Mittlerweile hat der Aufstand die gesamte Region zwischen Tshikapa und Kananga ergriffen. PPRD-Fraktionschef Ramazani sprach von einer „Aufstandsbewegung, die den Institutionen den Krieg erklärt hat“.
Berichten zufolge sind die meisten Aufständischen Kinder ab 10 Jahren. Ausgerüstet mit Stöcken und roten Stirnbändern, verlassen sie sich gegen die Armee auf Kriegsrufe und Zauberwasser. Doch wenn das alles wäre, wäre der Spuk längst vorbei.
Die Revolte ist ein Symptom desaströser Lebensumstände. Wie die katholische Kirche Kasais in einem Hirtenbrief im Dezember schrieb: Außer Fahrradkurier, Diamantenschürfer oder Drogenanbauer gibt es für die Jugend kaum Jobs.

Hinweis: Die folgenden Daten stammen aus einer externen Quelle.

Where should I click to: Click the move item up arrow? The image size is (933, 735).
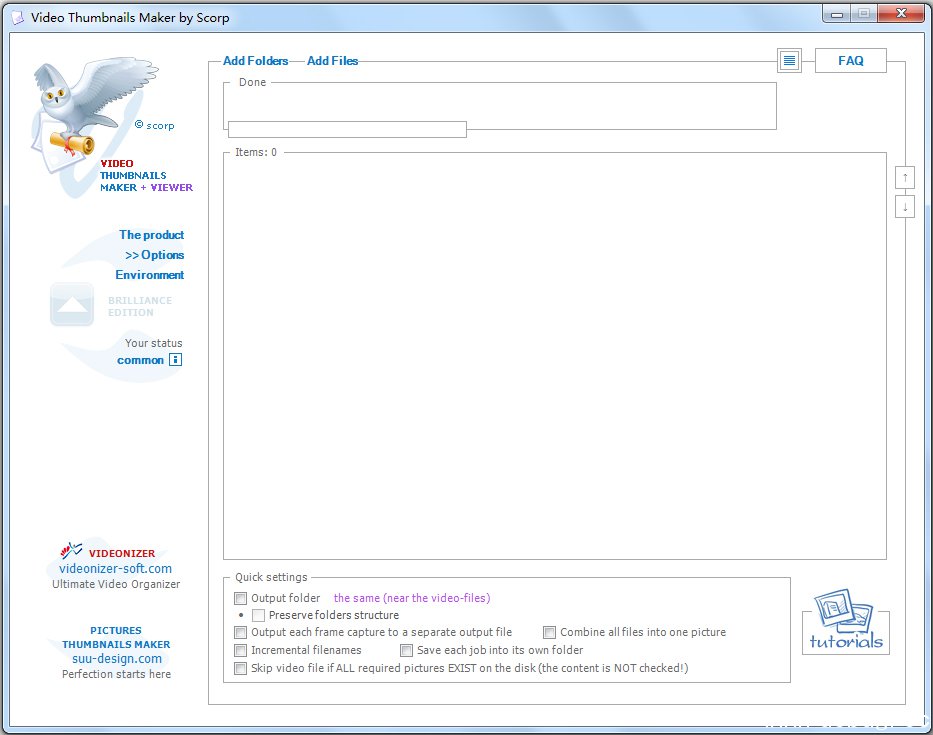(x=904, y=177)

Lokale Beobachter bezeugen, dass sich in einigen Regionen die Polizei auf die Seite der Rebellen geschlagen hat. In Tshikapa wurde der lokale UDPS-Koordinator unter dem Vorwurf der Unterstützung der Aufständischen festgenommen.

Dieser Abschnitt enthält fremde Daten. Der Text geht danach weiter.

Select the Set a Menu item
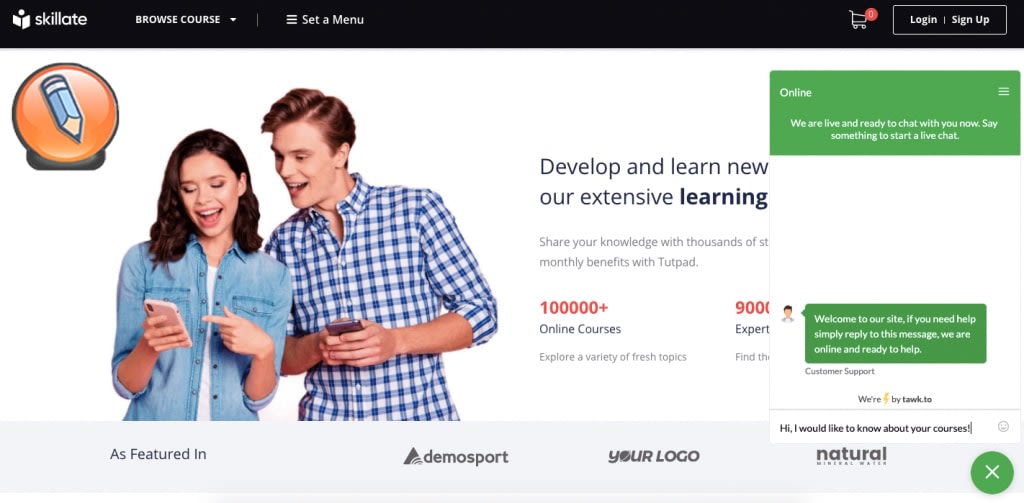This screenshot has width=1024, height=503. tap(325, 20)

Der Staat „hat uns entwürdigt und traumatisiert,“ schrieb bereits im August ein Aktivist aus Kasai Central. „Die Staatsmacht hat in Tshimbulu alle Kinder zwischen 5 und 12 Jahren unter dem Vorwurf des Terrorismus gegen den Staat ausgelöscht.“ Mindestens 600 Menschen seien bei Übergriffen durch Soldaten ums Leben gekommen, heißt es in einem Bericht der humanitären UN-Koordinationsstelle OCHA von Mitte Januar.

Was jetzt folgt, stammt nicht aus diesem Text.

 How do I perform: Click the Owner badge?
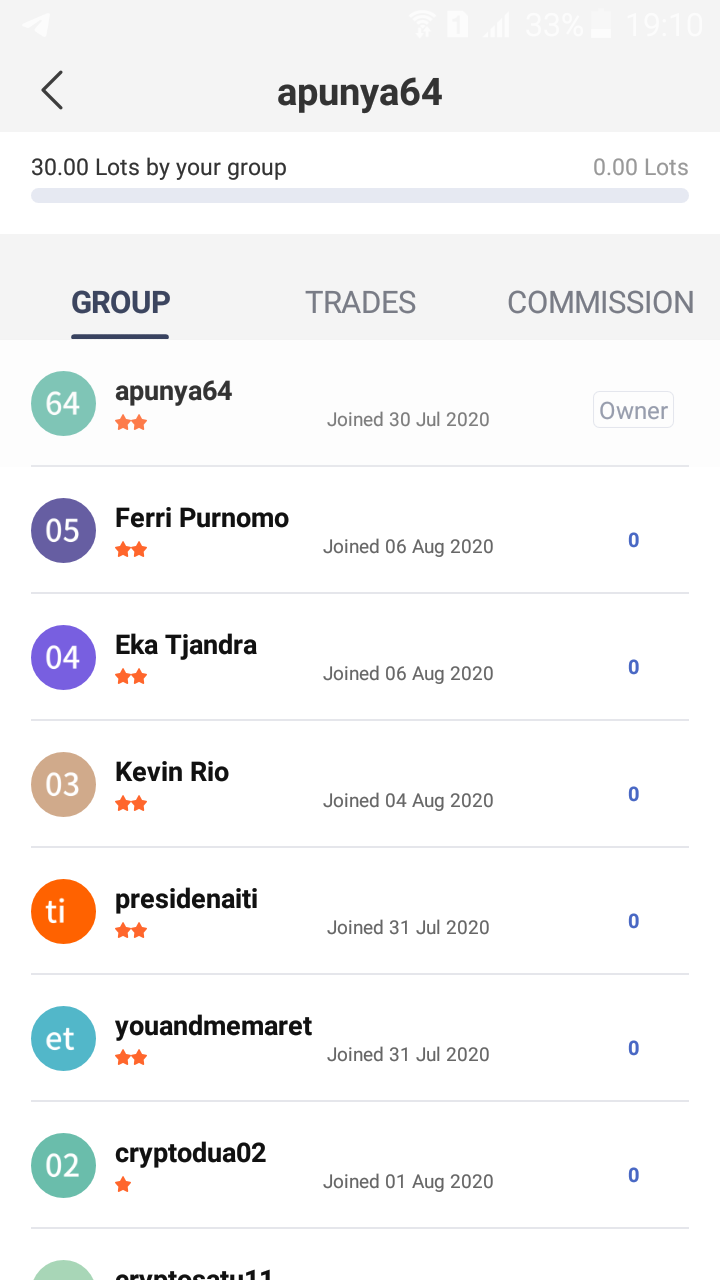coord(634,410)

Von Hausdurchsuchungen und „wahllosen und brutalen Festnahmen von Kindern“ ist die Rede: „Die Bevölkerung lebt in einem allgemeinen Schockzustand und scheint jedes Vertrauen in die Streitkräfte und die staatliche Ordnung verloren zu haben.“
Nach UN-Angaben hat die Gewalt seit August 2016 mindestens 216.000 Menschen in die Flucht getrieben. Berichten zufolge leben im Distrikt Dibaya, wo Tshimbulu liegt, 80 Prozent der eine Million Einwohner inzwischen in den Wäldern.